TASK REQUIREMENTS >> From the listing below, copy each line where "section" occurs.

RECORDS FOR THE TASK >>
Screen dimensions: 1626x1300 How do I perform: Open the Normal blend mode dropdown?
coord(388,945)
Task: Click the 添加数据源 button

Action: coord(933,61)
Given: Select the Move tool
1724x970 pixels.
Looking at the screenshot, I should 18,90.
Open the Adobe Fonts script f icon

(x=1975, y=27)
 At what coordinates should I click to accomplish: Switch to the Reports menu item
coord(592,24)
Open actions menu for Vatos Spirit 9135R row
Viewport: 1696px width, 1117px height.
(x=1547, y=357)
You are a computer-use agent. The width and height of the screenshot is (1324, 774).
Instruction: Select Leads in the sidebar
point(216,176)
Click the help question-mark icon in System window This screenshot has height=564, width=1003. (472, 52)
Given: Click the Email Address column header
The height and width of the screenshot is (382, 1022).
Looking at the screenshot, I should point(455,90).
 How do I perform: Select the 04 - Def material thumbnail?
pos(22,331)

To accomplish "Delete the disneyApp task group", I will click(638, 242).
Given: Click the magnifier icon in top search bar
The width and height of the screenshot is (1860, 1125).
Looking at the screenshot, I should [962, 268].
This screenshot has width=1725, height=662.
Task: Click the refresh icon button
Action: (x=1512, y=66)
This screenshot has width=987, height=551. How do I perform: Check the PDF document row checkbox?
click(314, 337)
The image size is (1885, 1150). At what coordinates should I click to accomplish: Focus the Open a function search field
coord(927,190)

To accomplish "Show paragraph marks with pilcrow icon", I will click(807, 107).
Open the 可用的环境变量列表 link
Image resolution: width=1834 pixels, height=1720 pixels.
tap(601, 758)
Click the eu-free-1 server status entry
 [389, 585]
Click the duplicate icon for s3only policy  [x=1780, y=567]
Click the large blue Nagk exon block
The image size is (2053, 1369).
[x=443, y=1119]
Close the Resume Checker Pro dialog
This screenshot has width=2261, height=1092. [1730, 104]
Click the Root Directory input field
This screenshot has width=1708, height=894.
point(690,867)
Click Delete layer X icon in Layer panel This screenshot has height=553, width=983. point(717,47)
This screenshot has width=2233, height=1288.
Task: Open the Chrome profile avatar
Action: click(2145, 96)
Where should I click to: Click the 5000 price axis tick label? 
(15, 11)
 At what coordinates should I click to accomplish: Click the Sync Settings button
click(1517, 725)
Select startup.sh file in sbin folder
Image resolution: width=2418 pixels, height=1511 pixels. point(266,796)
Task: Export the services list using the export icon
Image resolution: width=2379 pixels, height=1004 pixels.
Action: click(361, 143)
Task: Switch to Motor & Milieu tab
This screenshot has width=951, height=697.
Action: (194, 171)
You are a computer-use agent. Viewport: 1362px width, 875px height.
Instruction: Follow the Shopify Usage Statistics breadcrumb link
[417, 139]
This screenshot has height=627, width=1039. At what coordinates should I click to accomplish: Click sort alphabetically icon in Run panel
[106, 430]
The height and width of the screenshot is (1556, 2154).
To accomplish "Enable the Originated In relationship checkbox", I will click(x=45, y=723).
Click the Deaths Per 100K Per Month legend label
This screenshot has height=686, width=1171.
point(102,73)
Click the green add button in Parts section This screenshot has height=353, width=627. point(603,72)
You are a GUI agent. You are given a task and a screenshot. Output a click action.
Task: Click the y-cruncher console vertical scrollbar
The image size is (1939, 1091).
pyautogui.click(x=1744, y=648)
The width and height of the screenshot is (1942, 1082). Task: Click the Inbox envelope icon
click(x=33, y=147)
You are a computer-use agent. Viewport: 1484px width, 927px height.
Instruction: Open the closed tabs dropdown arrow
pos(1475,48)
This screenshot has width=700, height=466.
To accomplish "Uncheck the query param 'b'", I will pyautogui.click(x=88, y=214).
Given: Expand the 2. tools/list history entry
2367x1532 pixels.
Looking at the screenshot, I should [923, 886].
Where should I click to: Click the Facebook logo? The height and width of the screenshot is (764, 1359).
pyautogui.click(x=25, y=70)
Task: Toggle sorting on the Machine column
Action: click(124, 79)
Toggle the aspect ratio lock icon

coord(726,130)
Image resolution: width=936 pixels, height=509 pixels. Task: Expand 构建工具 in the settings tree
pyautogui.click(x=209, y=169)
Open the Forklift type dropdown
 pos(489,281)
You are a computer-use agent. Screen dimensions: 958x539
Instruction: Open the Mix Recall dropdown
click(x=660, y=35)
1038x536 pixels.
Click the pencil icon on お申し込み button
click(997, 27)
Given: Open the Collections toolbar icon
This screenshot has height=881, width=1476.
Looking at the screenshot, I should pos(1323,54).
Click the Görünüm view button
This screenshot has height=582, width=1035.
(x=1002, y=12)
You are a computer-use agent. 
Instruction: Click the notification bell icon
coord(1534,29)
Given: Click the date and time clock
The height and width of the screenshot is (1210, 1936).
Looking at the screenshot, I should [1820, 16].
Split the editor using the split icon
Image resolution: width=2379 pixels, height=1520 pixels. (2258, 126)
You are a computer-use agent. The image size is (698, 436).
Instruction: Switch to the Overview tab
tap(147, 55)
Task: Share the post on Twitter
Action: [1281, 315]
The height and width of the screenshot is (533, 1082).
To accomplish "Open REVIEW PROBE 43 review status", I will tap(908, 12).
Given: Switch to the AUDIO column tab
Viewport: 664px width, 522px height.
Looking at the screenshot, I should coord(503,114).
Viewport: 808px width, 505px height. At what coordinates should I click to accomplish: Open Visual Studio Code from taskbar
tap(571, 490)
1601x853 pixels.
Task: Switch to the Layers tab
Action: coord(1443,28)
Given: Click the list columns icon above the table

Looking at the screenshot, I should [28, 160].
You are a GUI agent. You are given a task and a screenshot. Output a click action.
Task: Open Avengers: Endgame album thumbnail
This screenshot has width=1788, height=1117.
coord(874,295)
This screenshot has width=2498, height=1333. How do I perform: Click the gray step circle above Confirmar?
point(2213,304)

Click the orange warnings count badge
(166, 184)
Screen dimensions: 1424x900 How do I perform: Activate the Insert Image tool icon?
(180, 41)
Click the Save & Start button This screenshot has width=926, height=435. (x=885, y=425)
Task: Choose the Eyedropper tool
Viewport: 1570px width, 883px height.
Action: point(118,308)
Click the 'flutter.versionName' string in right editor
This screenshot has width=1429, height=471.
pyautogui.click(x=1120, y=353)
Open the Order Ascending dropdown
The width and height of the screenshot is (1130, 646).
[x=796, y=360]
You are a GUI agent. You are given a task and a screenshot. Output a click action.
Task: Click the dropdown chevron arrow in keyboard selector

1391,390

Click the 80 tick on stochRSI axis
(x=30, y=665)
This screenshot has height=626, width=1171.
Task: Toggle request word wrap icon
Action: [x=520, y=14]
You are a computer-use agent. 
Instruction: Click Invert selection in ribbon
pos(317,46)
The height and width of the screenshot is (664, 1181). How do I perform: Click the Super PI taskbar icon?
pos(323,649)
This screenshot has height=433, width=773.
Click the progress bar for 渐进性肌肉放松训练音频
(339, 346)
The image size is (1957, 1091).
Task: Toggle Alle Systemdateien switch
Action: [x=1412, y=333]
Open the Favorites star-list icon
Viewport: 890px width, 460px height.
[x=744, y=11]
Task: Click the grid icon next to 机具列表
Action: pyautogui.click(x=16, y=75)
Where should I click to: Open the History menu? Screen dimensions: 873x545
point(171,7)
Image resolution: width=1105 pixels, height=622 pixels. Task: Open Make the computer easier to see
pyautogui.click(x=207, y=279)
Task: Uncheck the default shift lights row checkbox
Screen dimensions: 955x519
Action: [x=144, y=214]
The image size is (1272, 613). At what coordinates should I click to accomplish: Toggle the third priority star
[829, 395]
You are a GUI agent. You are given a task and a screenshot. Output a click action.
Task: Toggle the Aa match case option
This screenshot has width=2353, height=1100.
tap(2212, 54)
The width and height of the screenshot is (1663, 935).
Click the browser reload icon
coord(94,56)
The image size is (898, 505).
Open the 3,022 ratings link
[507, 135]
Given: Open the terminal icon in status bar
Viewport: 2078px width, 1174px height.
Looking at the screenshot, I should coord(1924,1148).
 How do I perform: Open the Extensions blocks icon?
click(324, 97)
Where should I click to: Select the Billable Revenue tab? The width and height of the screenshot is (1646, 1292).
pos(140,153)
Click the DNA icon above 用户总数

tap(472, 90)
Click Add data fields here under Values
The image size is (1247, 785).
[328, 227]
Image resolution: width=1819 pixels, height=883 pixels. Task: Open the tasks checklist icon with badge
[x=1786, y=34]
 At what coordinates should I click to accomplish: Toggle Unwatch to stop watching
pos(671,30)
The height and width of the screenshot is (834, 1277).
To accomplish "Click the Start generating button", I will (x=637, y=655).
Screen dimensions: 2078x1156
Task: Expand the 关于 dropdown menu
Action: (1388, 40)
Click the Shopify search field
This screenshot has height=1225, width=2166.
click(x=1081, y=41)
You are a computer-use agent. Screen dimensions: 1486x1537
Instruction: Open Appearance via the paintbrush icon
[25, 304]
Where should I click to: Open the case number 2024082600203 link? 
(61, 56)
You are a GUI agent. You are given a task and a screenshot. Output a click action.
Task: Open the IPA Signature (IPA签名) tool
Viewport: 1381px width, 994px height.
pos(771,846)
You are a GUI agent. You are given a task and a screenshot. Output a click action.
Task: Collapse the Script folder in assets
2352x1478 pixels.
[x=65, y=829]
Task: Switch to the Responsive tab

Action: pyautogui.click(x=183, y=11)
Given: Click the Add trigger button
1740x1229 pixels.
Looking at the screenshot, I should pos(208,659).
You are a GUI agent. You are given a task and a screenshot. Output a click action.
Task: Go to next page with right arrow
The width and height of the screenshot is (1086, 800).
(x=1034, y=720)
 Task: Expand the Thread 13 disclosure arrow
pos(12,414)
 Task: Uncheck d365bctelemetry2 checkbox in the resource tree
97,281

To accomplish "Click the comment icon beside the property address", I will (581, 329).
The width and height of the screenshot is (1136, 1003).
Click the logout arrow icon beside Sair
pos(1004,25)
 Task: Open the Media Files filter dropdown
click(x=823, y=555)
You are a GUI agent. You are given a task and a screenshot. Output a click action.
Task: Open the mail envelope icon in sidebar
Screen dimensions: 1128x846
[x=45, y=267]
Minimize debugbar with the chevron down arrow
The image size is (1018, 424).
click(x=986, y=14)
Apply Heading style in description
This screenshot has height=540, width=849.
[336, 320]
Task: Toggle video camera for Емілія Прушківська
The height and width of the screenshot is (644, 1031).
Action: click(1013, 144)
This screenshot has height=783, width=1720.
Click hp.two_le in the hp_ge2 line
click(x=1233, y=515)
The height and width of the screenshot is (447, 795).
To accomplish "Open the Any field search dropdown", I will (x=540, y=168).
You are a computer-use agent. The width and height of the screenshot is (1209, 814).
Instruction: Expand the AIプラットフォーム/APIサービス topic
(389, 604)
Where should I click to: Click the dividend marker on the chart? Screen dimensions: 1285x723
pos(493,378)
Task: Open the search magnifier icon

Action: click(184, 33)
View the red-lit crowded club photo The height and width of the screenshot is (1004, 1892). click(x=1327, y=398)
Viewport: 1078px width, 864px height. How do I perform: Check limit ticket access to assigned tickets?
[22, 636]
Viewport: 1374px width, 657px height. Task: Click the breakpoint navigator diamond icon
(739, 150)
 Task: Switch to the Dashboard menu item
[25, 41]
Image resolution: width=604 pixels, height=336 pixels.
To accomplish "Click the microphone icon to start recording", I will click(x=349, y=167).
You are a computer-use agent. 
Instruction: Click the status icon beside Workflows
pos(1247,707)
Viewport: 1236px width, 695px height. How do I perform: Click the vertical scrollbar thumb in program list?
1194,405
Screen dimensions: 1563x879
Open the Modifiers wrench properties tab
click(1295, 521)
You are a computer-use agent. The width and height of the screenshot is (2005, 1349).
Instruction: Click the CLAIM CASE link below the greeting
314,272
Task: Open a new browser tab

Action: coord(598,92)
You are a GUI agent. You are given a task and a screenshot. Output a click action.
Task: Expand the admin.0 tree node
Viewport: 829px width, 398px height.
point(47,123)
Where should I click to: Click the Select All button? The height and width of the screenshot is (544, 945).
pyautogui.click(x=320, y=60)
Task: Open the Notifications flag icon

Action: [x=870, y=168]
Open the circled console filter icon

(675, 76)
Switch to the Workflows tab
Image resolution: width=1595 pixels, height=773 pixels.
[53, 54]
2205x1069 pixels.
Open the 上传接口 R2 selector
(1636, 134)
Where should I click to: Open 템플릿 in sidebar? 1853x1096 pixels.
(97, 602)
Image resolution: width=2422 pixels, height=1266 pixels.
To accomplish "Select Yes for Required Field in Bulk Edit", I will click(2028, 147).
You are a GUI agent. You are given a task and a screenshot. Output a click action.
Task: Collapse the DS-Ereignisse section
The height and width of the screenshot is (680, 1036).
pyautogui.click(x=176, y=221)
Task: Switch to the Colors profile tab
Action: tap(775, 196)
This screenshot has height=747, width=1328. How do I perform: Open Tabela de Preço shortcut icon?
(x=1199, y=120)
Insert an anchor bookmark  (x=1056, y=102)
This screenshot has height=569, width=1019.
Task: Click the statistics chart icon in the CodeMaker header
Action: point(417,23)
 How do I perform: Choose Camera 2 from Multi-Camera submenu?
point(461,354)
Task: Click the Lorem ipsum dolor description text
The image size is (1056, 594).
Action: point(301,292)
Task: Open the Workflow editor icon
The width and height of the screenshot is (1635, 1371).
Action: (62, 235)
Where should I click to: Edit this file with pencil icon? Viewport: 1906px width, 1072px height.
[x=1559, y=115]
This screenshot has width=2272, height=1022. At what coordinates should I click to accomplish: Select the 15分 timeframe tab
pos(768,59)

PROBLEM SOLUTION >>
Click the green add button in Parts section This screenshot has height=353, width=627. point(603,72)
Task: Collapse the DS-Ereignisse section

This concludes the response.